Write out the complete data exactly as written.

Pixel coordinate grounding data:
┄┄┄┄┄┄

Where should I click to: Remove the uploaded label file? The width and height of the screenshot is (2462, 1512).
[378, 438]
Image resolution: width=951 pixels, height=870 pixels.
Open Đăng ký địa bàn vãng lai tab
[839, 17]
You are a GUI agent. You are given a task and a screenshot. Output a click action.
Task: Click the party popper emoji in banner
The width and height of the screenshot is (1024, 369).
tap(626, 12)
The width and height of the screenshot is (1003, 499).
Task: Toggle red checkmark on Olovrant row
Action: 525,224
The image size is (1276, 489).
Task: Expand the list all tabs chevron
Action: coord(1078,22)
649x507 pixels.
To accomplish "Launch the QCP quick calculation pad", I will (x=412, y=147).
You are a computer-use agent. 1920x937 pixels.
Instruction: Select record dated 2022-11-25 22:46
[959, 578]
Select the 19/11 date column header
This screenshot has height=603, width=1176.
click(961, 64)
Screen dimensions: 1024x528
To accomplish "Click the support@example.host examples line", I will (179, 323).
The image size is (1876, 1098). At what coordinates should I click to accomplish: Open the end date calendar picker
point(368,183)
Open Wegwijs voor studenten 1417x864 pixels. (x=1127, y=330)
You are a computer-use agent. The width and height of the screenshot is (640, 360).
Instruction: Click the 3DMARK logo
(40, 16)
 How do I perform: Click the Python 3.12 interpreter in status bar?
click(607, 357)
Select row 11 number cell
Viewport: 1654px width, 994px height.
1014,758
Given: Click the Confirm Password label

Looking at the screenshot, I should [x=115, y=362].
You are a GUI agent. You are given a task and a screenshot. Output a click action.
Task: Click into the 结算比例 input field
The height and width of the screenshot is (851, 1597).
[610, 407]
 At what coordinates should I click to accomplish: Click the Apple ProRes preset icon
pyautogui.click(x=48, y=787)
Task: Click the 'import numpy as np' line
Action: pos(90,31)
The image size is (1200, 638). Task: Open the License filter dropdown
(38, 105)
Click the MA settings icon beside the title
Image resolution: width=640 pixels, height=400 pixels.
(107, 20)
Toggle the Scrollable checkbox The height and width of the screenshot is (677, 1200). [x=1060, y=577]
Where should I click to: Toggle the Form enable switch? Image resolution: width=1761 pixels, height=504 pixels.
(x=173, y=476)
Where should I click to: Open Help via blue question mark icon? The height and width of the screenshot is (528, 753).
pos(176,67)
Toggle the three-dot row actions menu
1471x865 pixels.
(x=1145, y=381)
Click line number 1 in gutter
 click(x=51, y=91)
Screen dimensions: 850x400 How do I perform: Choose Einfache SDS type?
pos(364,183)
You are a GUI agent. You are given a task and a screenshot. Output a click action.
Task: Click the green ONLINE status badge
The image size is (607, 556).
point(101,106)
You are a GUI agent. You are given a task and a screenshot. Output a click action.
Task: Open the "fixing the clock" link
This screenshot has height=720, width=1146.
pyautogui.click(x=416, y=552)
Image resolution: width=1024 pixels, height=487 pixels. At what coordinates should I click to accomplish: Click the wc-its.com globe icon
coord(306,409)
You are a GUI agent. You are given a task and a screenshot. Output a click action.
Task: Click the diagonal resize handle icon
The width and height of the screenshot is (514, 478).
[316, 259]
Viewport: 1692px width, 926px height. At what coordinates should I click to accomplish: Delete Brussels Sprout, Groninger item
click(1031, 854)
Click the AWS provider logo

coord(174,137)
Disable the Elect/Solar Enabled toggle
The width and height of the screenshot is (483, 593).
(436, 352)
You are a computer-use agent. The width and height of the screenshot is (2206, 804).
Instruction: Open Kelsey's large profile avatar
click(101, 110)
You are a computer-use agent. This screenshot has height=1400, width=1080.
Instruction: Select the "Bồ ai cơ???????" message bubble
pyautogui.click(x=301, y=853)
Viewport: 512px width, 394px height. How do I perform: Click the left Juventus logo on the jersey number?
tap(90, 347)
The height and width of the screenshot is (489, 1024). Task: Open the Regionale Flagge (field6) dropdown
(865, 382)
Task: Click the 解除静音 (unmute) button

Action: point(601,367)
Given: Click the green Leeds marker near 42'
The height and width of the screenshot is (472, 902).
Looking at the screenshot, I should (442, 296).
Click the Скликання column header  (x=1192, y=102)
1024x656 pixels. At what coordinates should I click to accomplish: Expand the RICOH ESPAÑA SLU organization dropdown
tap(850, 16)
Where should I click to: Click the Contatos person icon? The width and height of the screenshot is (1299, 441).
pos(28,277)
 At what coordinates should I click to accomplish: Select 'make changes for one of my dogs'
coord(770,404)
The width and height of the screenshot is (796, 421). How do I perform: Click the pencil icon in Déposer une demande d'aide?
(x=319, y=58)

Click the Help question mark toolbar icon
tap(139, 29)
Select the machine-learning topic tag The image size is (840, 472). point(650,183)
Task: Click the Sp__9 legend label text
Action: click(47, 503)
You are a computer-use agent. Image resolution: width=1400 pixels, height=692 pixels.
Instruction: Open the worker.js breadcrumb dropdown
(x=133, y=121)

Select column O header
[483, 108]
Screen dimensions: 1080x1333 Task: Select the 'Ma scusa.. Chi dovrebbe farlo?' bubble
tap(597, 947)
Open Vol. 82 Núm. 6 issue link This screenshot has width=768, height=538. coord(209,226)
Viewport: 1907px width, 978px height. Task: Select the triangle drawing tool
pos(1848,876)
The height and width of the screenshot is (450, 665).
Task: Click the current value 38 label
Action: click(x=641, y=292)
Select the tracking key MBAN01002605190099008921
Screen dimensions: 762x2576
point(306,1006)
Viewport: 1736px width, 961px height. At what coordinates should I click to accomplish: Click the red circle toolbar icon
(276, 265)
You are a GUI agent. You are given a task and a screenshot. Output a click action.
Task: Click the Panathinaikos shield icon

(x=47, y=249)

┄┄┄┄┄┄

■ The answer:
Where should I click to: Remove the uploaded label file? The width and height of the screenshot is (2462, 1512).
[378, 438]
Image resolution: width=951 pixels, height=870 pixels.
Open Đăng ký địa bàn vãng lai tab
[839, 17]
You are a GUI agent. You are given a task and a screenshot. Output a click action.
Task: Click the party popper emoji in banner
The width and height of the screenshot is (1024, 369).
tap(626, 12)
The width and height of the screenshot is (1003, 499).
Task: Toggle red checkmark on Olovrant row
Action: 525,224
The image size is (1276, 489).
Task: Expand the list all tabs chevron
Action: coord(1078,22)
649x507 pixels.
To accomplish "Launch the QCP quick calculation pad", I will (x=412, y=147).
You are a computer-use agent. 1920x937 pixels.
Instruction: Select record dated 2022-11-25 22:46
[959, 578]
Select the 19/11 date column header
This screenshot has height=603, width=1176.
click(961, 64)
Screen dimensions: 1024x528
To accomplish "Click the support@example.host examples line", I will (179, 323).
The image size is (1876, 1098). At what coordinates should I click to accomplish: Open the end date calendar picker
point(368,183)
Open Wegwijs voor studenten 1417x864 pixels. (x=1127, y=330)
You are a computer-use agent. The width and height of the screenshot is (640, 360).
Instruction: Click the 3DMARK logo
(40, 16)
 How do I perform: Click the Python 3.12 interpreter in status bar?
click(607, 357)
Select row 11 number cell
Viewport: 1654px width, 994px height.
1014,758
Given: Click the Confirm Password label

Looking at the screenshot, I should [x=115, y=362].
You are a GUI agent. You are given a task and a screenshot. Output a click action.
Task: Click into the 结算比例 input field
The height and width of the screenshot is (851, 1597).
[610, 407]
 At what coordinates should I click to accomplish: Click the Apple ProRes preset icon
pyautogui.click(x=48, y=787)
Task: Click the 'import numpy as np' line
Action: pos(90,31)
The image size is (1200, 638). Task: Open the License filter dropdown
(38, 105)
Click the MA settings icon beside the title
Image resolution: width=640 pixels, height=400 pixels.
(107, 20)
Toggle the Scrollable checkbox The height and width of the screenshot is (677, 1200). [x=1060, y=577]
Where should I click to: Toggle the Form enable switch? Image resolution: width=1761 pixels, height=504 pixels.
(x=173, y=476)
Where should I click to: Open Help via blue question mark icon? The height and width of the screenshot is (528, 753).
pos(176,67)
Toggle the three-dot row actions menu
1471x865 pixels.
(x=1145, y=381)
Click line number 1 in gutter
 click(x=51, y=91)
Screen dimensions: 850x400 How do I perform: Choose Einfache SDS type?
pos(364,183)
You are a GUI agent. You are given a task and a screenshot. Output a click action.
Task: Click the green ONLINE status badge
The image size is (607, 556).
point(101,106)
You are a GUI agent. You are given a task and a screenshot. Output a click action.
Task: Open the "fixing the clock" link
This screenshot has height=720, width=1146.
pyautogui.click(x=416, y=552)
Image resolution: width=1024 pixels, height=487 pixels. At what coordinates should I click to accomplish: Click the wc-its.com globe icon
coord(306,409)
You are a GUI agent. You are given a task and a screenshot. Output a click action.
Task: Click the diagonal resize handle icon
The width and height of the screenshot is (514, 478).
[316, 259]
Viewport: 1692px width, 926px height. At what coordinates should I click to accomplish: Delete Brussels Sprout, Groninger item
click(1031, 854)
Click the AWS provider logo

coord(174,137)
Disable the Elect/Solar Enabled toggle
The width and height of the screenshot is (483, 593).
(436, 352)
You are a computer-use agent. The width and height of the screenshot is (2206, 804).
Instruction: Open Kelsey's large profile avatar
click(101, 110)
You are a computer-use agent. This screenshot has height=1400, width=1080.
Instruction: Select the "Bồ ai cơ???????" message bubble
pyautogui.click(x=301, y=853)
Viewport: 512px width, 394px height. How do I perform: Click the left Juventus logo on the jersey number?
tap(90, 347)
The height and width of the screenshot is (489, 1024). Task: Open the Regionale Flagge (field6) dropdown
(865, 382)
Task: Click the 解除静音 (unmute) button

Action: point(601,367)
Given: Click the green Leeds marker near 42'
The height and width of the screenshot is (472, 902).
Looking at the screenshot, I should (442, 296).
Click the Скликання column header  (x=1192, y=102)
1024x656 pixels. At what coordinates should I click to accomplish: Expand the RICOH ESPAÑA SLU organization dropdown
tap(850, 16)
Where should I click to: Click the Contatos person icon? The width and height of the screenshot is (1299, 441).
pos(28,277)
 At what coordinates should I click to accomplish: Select 'make changes for one of my dogs'
coord(770,404)
The width and height of the screenshot is (796, 421). How do I perform: Click the pencil icon in Déposer une demande d'aide?
(x=319, y=58)

Click the Help question mark toolbar icon
tap(139, 29)
Select the machine-learning topic tag The image size is (840, 472). point(650,183)
Task: Click the Sp__9 legend label text
Action: click(47, 503)
You are a computer-use agent. Image resolution: width=1400 pixels, height=692 pixels.
Instruction: Open the worker.js breadcrumb dropdown
(x=133, y=121)

Select column O header
[483, 108]
Screen dimensions: 1080x1333 Task: Select the 'Ma scusa.. Chi dovrebbe farlo?' bubble
tap(597, 947)
Open Vol. 82 Núm. 6 issue link This screenshot has width=768, height=538. coord(209,226)
Viewport: 1907px width, 978px height. Task: Select the triangle drawing tool
pos(1848,876)
The height and width of the screenshot is (450, 665).
Task: Click the current value 38 label
Action: click(x=641, y=292)
Select the tracking key MBAN01002605190099008921
Screen dimensions: 762x2576
point(306,1006)
Viewport: 1736px width, 961px height. At what coordinates should I click to accomplish: Click the red circle toolbar icon
(276, 265)
You are a GUI agent. You are given a task and a screenshot. Output a click action.
Task: Click the Panathinaikos shield icon

(x=47, y=249)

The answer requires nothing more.